1.) Man, is this guy strong.

2.) Man, is this guy fast.

And you definitely don't want to say, "Man, is this guy strong AND fast."

So if Lesnar could put all of this together, get his handwork and groundgame up, he could be a force to be reckoned with.

*
One thing I hope doesn't happen.*

Lesnar beats Min Soo Kim and all of a sudden everyone says he's the next Fedor.

You need 3 to 4 dominating fights against the best to be considered one of the best.

So, if he wins, let's see how many people IMMEDIATELY say he's the next big thing.

Either way. I hope he does great and becomes number one. War Brock.

:sniper:


----------



## verg (Aug 21, 2006)

Well brock is from my hometown. So i see him on occasion but don't personally know him. I should say i now live in his hometown.
Anyway..rumor has it he is down to 195. If anyone watches it, let me know if he really did shrink down.
I have seen Brock in a few bar fights several years ago. Only one thing stood out then--he is freakishly strong!! I can honestly say i know no one or have met no one EVER with his strength. That will definitely help but..
i remember the old days when Royce Gracie (sp) used to ultimate fight. He was 175 lbs max. He would tap out the biggest boys around. If brock gets proper training and some good experience--he will be dangerous. This could take a long time.


----------



## usmarine0352 (Nov 26, 2005)

Well, couple things.

I think people underrate Strength. Matt Hughes put it best when he said, "I think strength is a great defense."

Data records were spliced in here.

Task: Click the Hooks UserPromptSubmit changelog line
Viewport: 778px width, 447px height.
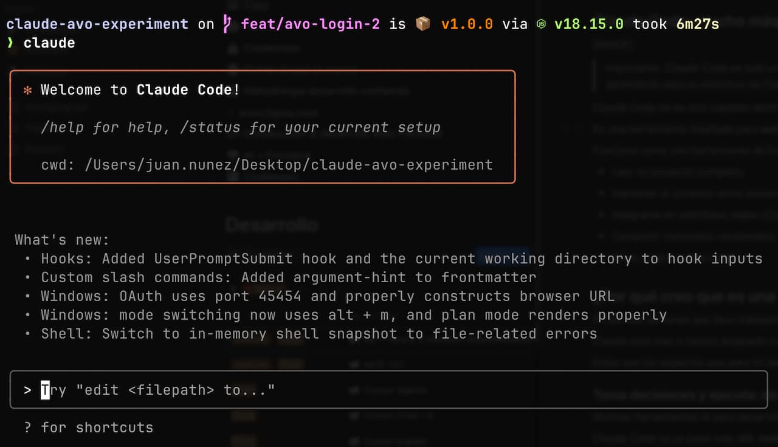Action: (x=401, y=258)
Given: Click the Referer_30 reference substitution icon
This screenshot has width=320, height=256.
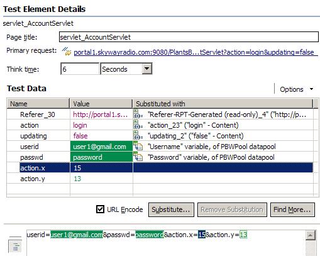Looking at the screenshot, I should [x=138, y=114].
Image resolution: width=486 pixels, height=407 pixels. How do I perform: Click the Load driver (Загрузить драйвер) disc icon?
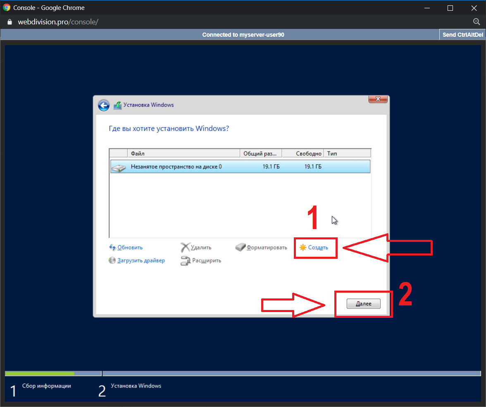pyautogui.click(x=112, y=260)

It is. It's also a great offense.

He did not drop to 195. That would be seriously unhealthy for someone his size. He's not Lindsay Lohan. LOL

He weighed in yesterday at 265lbs. His opponent an Olympic Silver Medalist in Judo, or so they say, weighed in at 255lbs.

Where does Brock live now? Isn't it in MN?

Another thing about Royce Gracie, he mostly beat guys who were single discipline fighters, being Judo, or Karate, Wrestling or whatever back in the day. Todays fighters have to be far more well rounded.

Once he fought multi-dimensional fighters like Matt Hughes he got beat. Even Matt Hughes, who is the most dominant WW of all time in the UFC is considered by some to be fairly one-dimensional. (I definitely don't think so.)

To say someone is well-rounded and multi-dimensional you'd be looking at someone like Fedor or Georges St. Pierre.

:sniper:


----------



## boondocks (Jan 27, 2006)

Is he fighting in PRIDE or the UFC?


----------



## usmarine0352 (Nov 26, 2005)

Neither. He's fighting in K-1. Dynamite.


----------



## usmarine0352 (Nov 26, 2005)

Fights gonna start soon.

My prediction is Brock gets the win via takedown and then GnP.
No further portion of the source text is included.